One alternate explanation is that the drug works too well. Freedom from pain may have made the patients more active than normal, causing extra wear on the joint. Lane’s study may provide clues as to how this happened.

“The study by Lane et al. suggests that a complete quenching of pain in patients with osteoarthritis may not necessarily be a good thing,” wrote John Wood, a biomedical researcher from the University of London, in an editorial published alongside the study.

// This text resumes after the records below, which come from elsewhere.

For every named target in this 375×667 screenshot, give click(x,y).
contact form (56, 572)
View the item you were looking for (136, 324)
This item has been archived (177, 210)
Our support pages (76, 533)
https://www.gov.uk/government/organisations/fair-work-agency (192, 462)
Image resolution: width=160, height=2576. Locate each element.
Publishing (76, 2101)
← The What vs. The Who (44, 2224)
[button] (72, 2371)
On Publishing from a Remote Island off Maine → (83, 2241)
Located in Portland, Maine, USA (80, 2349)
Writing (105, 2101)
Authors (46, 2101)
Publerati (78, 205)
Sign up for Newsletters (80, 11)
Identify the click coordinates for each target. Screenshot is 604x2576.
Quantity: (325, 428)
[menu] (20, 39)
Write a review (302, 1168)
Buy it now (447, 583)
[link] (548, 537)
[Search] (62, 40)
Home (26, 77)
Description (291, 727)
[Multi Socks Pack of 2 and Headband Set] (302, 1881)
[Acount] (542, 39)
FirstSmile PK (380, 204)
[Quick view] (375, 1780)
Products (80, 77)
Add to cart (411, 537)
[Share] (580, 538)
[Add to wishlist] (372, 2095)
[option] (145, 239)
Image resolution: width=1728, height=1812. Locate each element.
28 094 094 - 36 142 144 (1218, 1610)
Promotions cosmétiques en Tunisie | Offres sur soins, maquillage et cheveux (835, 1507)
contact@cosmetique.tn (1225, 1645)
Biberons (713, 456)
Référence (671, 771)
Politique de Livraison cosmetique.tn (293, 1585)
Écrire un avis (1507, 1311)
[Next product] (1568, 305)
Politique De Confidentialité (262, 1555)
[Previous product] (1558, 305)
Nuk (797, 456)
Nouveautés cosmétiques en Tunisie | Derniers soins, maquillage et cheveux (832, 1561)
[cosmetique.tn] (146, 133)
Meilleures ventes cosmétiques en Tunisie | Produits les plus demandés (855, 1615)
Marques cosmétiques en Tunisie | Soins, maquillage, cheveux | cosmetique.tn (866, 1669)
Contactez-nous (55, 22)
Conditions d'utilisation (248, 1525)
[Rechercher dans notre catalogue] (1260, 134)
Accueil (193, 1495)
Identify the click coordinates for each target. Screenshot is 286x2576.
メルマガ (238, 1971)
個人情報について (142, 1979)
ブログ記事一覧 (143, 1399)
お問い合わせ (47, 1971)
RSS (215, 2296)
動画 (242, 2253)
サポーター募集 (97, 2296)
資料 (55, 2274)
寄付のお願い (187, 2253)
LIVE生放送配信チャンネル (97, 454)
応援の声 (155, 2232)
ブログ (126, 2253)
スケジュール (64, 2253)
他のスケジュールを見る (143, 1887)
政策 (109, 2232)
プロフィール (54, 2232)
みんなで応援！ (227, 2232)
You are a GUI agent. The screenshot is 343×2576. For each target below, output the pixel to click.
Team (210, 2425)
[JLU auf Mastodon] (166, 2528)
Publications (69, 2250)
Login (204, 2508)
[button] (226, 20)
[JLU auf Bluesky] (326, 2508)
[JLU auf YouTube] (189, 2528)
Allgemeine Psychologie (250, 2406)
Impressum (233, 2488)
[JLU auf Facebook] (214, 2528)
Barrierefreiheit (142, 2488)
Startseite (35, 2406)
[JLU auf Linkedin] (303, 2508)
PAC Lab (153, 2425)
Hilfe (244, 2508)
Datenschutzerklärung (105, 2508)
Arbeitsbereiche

“The most problematic issue – which has emerged during the Phase 3 study and has resulted in the FDA putting the Phase 3 study and two other studies of tanezumab on hold – has been joint failure, which was most likely caused by excessive wear and tear in the absence of joint pain.”

The problems with tanezumab have recently become a hot topic online.

“I was in the study,” a user named Jacquie commented on an About.com article. “I briefly improved, but [was no more active than usual], and now I am waiting for a joint replacement at age 52. This is ridiculous – tanezumab did not work ‘too well.’ I had some nasty paresthesia, swelling in both of my legs and now cannot walk a city block without severe difficulty.”

Tanezumab is an antibody that prevents pain by attacking nerve growth factor (NGF), a protein that plays a crucial role in pain signaling. NGF is a protein that binds with nerve cells, sending pain signals to the brain.

NGF is sent out from hormone-manufacturing “target tissues,” so named because they’re targeted and switched on by certain hormones. Normally, once it’s released from the target-tissue factory into the bloodstream, NGF diffuses out of the blood, travels through the fluid between body cells and finally lands on nerve cells, where it helps detect and send pain signals. As more NGF is released, a person feels more pain.

But with tanezumab in the patient’s bloodstream, the NGF never makes it to the neurons. Tanezumab has two binding sites on the ends of its Y-shaped branches that are specially configured to catch NGF and keep it locked away.

With NGF largely disabled by the new drug, patients in the study reported significant relief: 45 to 62 percent less pain while walking, with the optimal 10 mg dose. For comparison, the placebo group reported a 22 percent improvement by the end of the 16-week trial.

But, says Lane, more research is clearly needed before trials can progress further.

The study from Nancy Lane’s group was funded by Rinat Neuroscience Corporation, a subsidiary of Pfizer.